- **ASSIGNMENT**:
Print exactly, and only, the lines from the one containing "Instruction: Click the" through the last line of the records below, both included; leave out the pictures.

(Records from a collection)
───
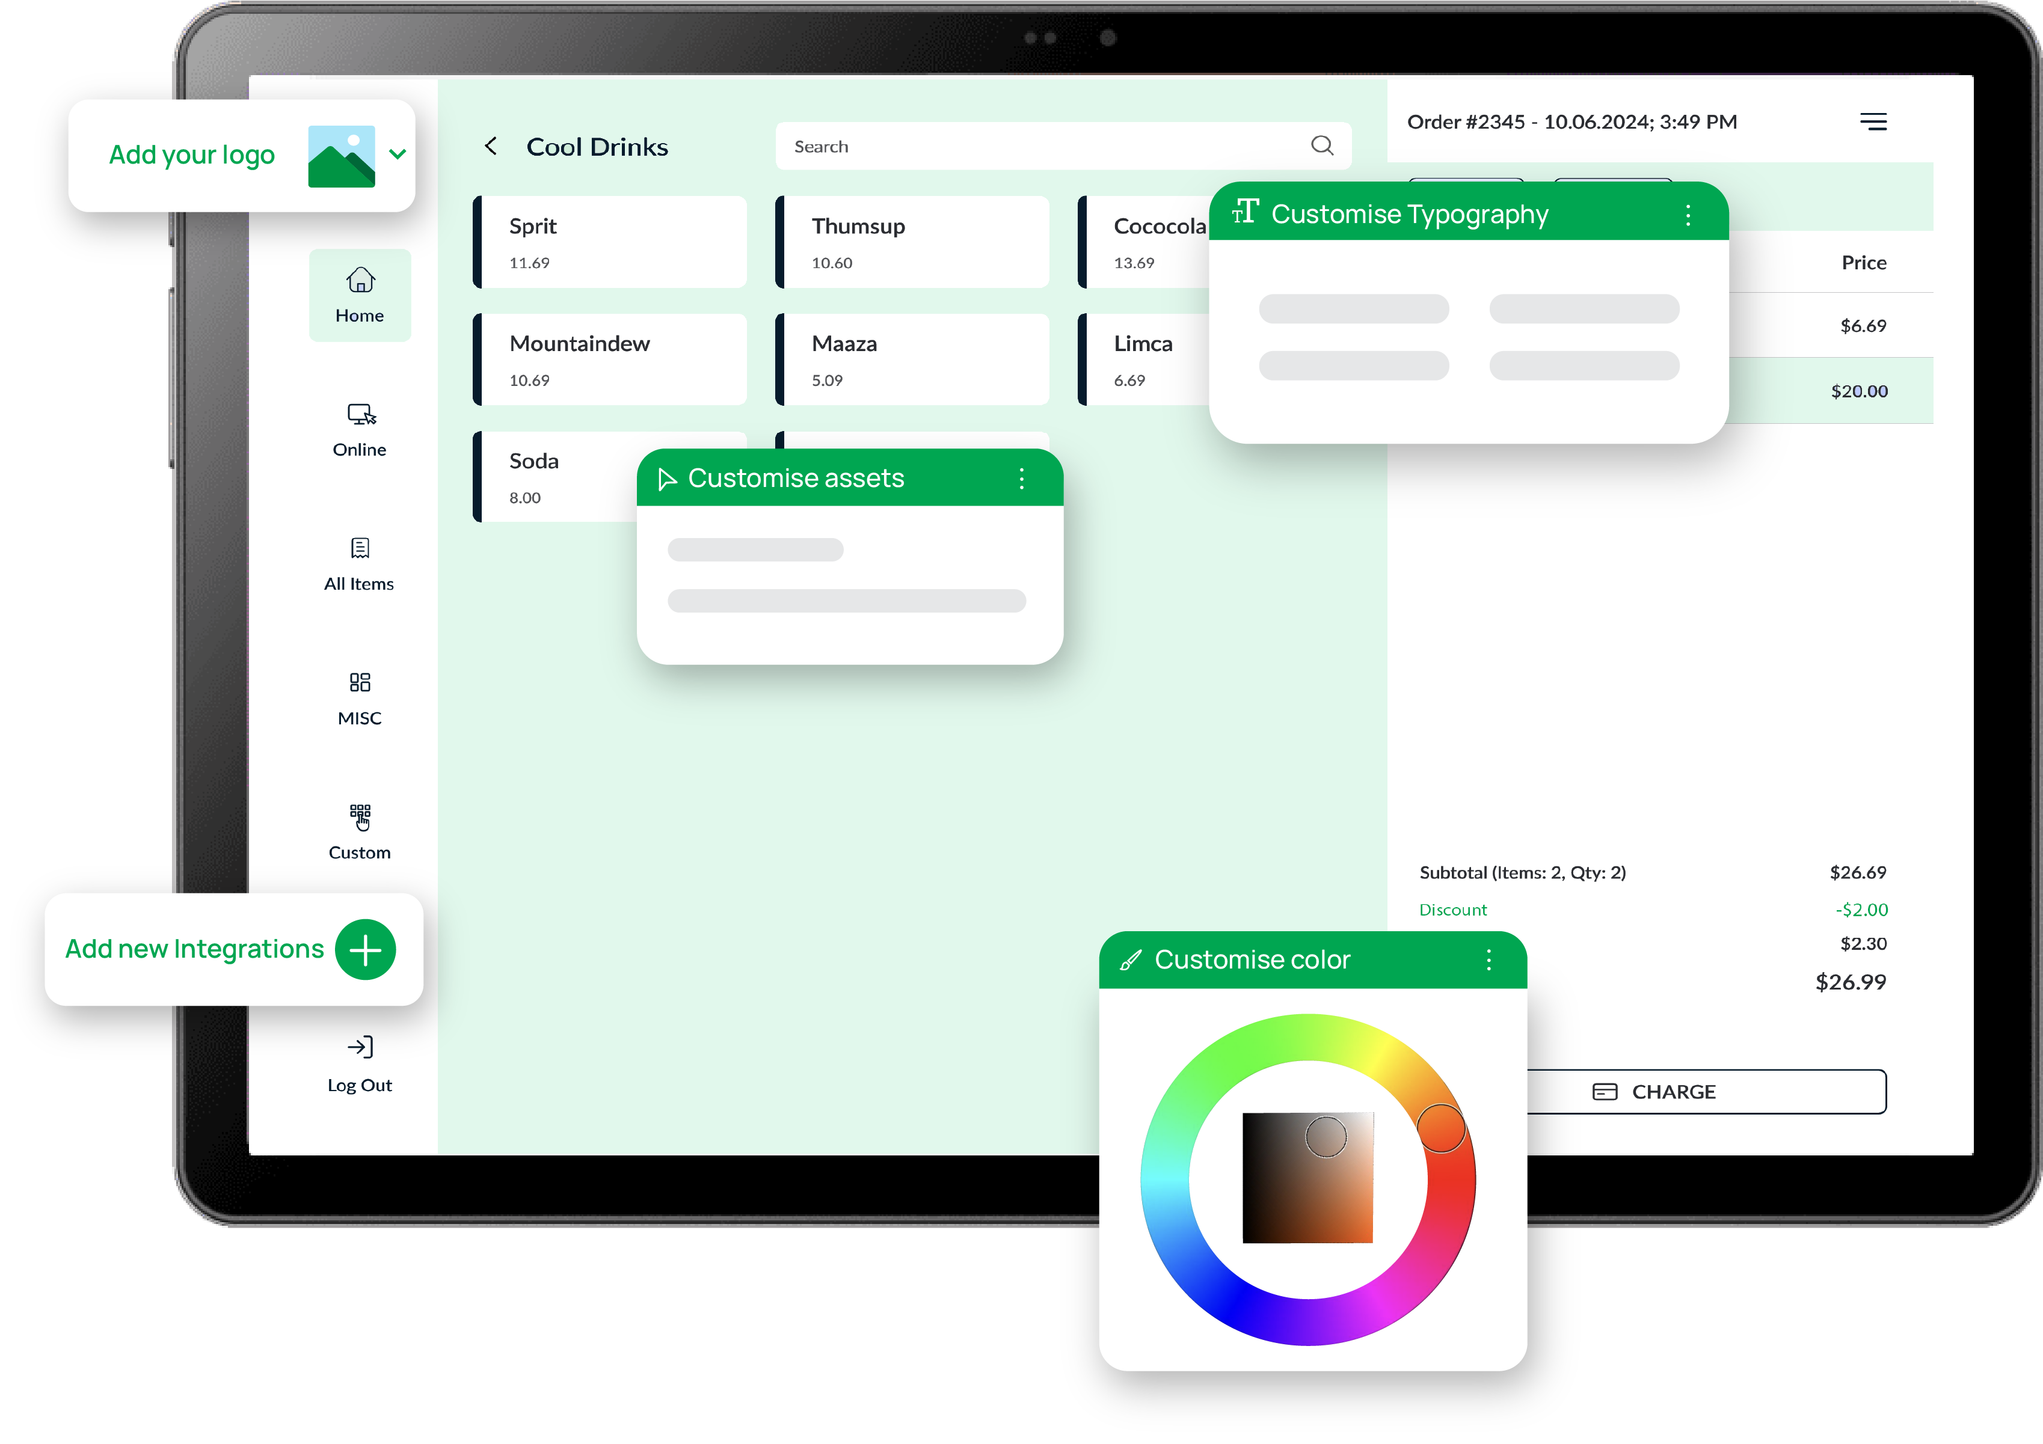Click the search magnifier icon
Viewport: 2043px width, 1444px height.
tap(1322, 146)
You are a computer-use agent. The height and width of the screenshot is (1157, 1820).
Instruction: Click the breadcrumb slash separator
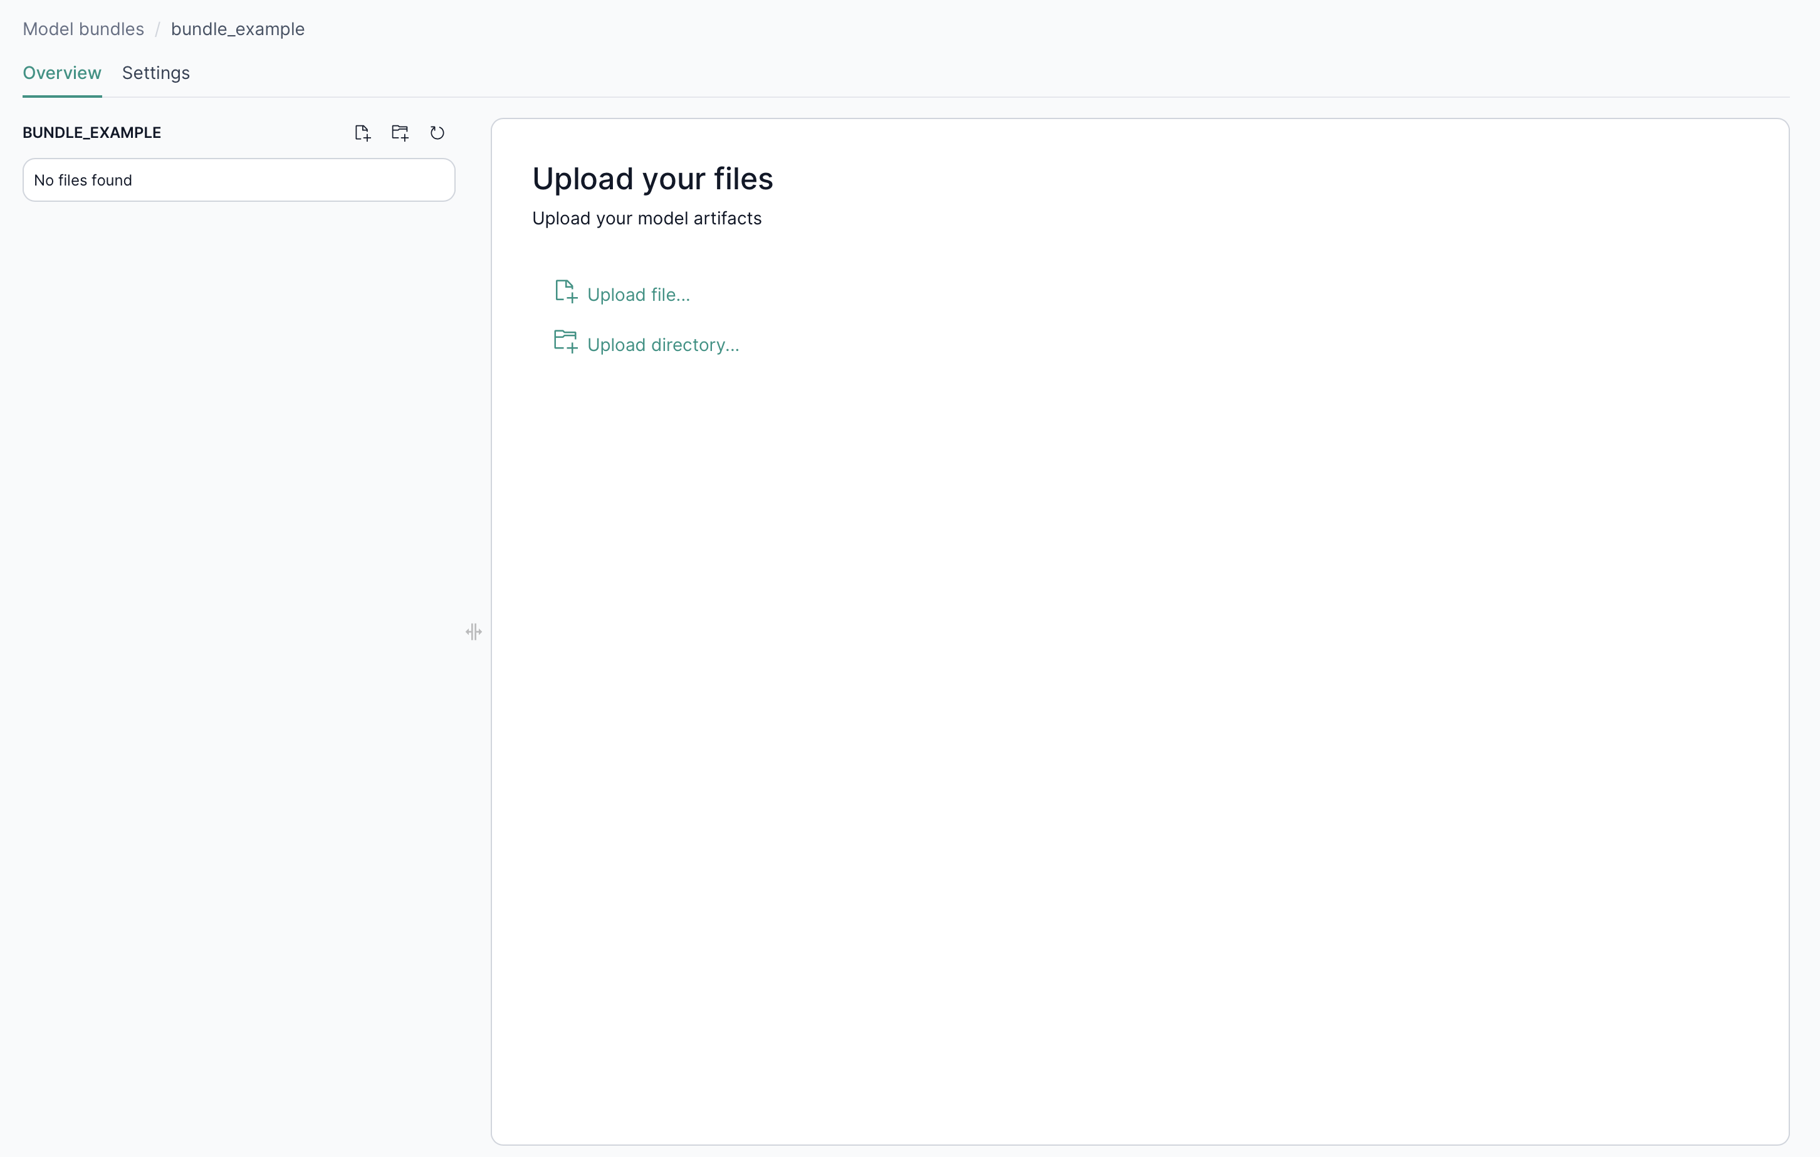157,29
───
- **RESPONSE BOX**:
Instruction: Click the breadcrumb slash separator
157,29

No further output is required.